GIVEN RECORDS START
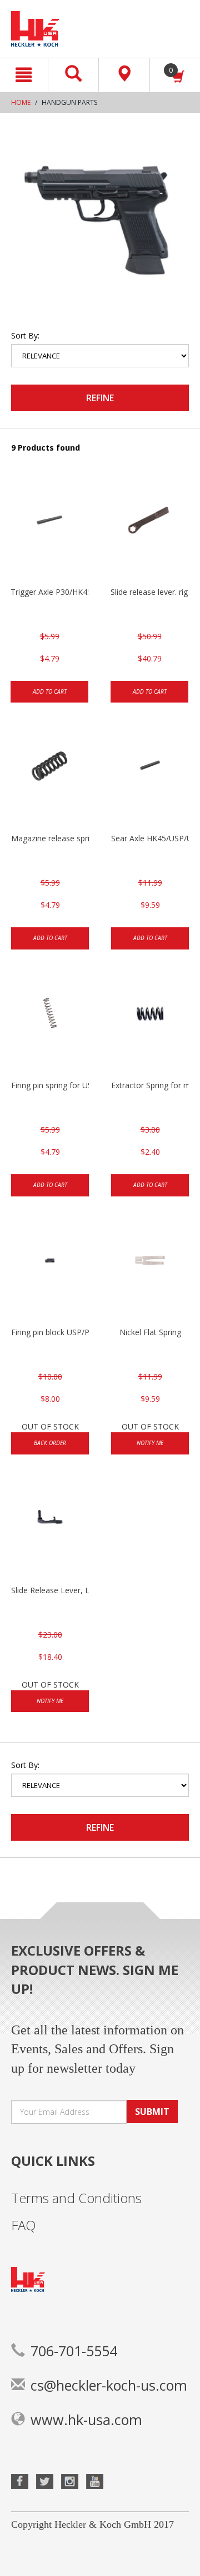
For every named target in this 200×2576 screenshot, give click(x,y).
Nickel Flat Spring (150, 1332)
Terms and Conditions (76, 2198)
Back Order (50, 1443)
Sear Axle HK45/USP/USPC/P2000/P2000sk (150, 838)
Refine (100, 398)
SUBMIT (152, 2111)
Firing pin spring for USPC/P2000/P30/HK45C (50, 1085)
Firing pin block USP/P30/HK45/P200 (50, 1332)
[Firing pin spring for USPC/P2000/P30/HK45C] (50, 1024)
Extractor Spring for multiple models (150, 1085)
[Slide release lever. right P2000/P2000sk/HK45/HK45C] (149, 531)
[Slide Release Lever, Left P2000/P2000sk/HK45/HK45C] (50, 1529)
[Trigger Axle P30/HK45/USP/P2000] (49, 531)
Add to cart (50, 691)
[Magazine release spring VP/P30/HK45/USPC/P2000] (50, 777)
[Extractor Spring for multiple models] (150, 1024)
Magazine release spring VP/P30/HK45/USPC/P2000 (50, 838)
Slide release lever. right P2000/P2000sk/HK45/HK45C (149, 592)
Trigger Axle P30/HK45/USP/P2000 (49, 592)
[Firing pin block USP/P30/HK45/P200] (50, 1271)
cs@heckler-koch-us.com (109, 2385)
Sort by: (25, 335)
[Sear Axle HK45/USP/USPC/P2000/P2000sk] (150, 777)
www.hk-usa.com (86, 2419)
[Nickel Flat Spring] (150, 1271)
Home (21, 102)
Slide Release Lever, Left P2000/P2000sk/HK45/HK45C (50, 1590)
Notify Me (150, 1443)
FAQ (23, 2225)
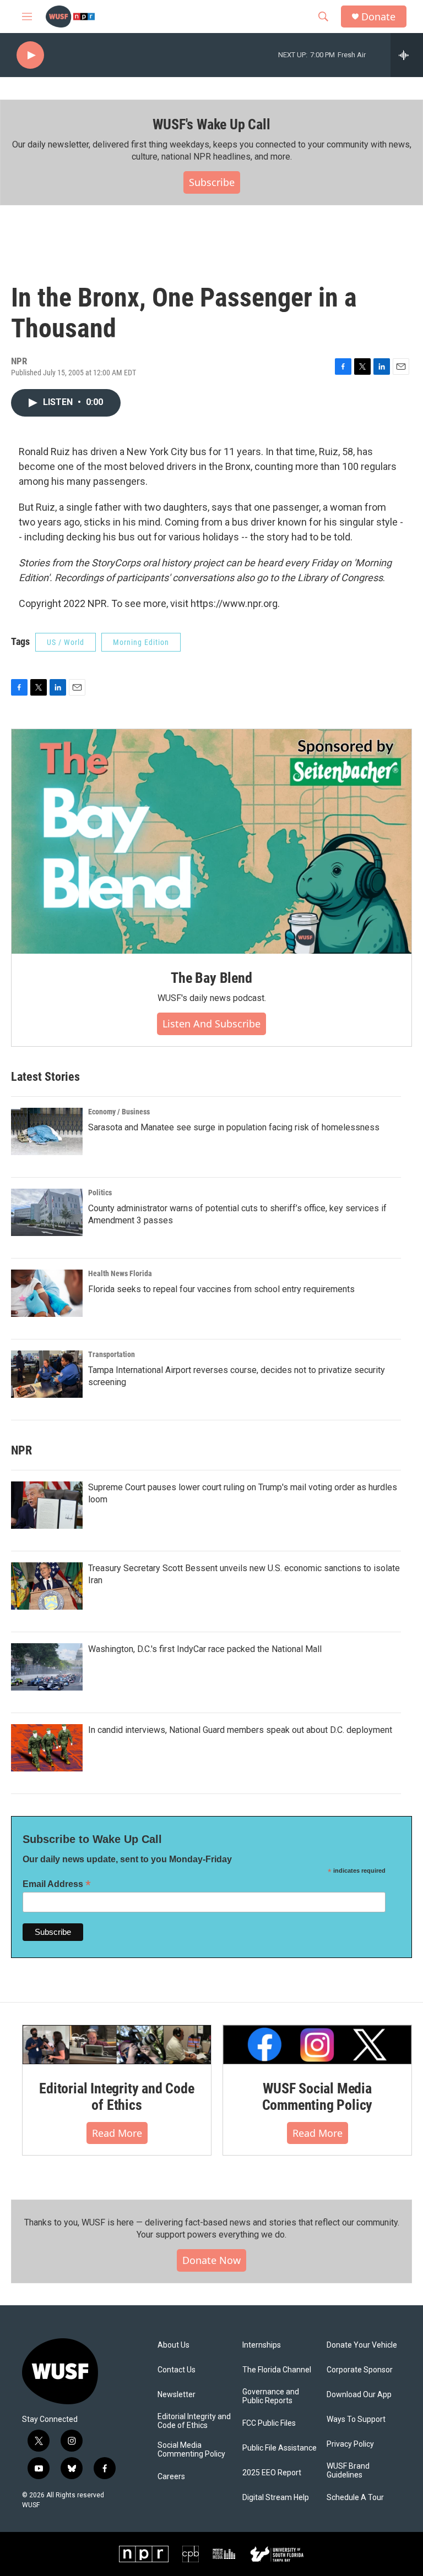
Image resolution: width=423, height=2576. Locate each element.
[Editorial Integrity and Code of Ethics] (117, 2044)
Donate (378, 17)
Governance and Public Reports (270, 2396)
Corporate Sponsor (360, 2370)
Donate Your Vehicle (362, 2345)
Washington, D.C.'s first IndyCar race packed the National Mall (205, 1649)
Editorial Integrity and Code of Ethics (116, 2096)
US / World (65, 642)
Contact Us (177, 2370)
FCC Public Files (269, 2423)
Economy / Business (119, 1111)
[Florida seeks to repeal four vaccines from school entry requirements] (47, 1293)
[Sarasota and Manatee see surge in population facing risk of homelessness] (47, 1131)
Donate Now (211, 2260)
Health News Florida (120, 1273)
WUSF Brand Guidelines (348, 2470)
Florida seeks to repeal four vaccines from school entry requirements (221, 1289)
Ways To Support (356, 2419)
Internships (261, 2345)
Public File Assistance (279, 2448)
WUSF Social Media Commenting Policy (317, 2096)
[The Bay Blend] (211, 841)
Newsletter (177, 2395)
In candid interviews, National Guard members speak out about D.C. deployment (240, 1730)
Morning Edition (141, 642)
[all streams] (407, 55)
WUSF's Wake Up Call (211, 124)
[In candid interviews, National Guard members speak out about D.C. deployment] (47, 1747)
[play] (30, 55)
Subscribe (212, 182)
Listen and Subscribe (211, 1023)
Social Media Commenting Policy (191, 2449)
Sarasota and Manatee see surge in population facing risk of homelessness (233, 1127)
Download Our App (359, 2395)
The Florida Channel (276, 2370)
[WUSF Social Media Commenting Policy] (317, 2044)
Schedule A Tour (355, 2497)
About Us (173, 2345)
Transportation (111, 1354)
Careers (171, 2477)
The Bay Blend (211, 978)
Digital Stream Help (275, 2497)
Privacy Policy (350, 2444)
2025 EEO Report (271, 2473)
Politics (100, 1192)
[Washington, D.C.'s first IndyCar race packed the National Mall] (47, 1667)
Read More (117, 2133)
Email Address (57, 1884)
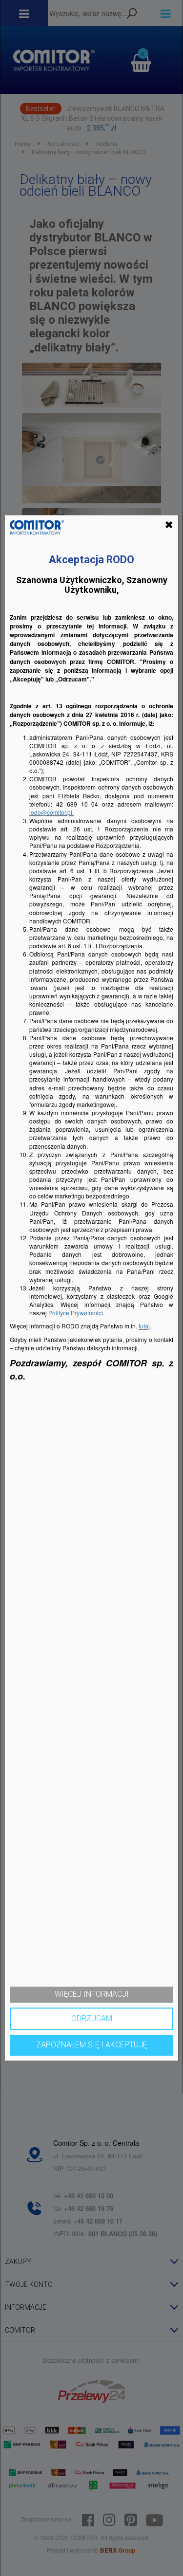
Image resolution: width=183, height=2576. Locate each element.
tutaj (144, 1326)
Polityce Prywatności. (76, 1313)
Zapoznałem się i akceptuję (91, 2045)
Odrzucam (91, 2018)
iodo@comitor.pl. (51, 812)
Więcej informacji (92, 1994)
GIVEN RECORDS END
__WHAT THIS TASK INVOLVES__: Write out each line of the data that holds the string "Integrity".

__RESULT OF THIS TASK__:
[Editorial Integrity and Code of Ethics] (117, 2044)
Editorial Integrity and Code of Ethics (116, 2096)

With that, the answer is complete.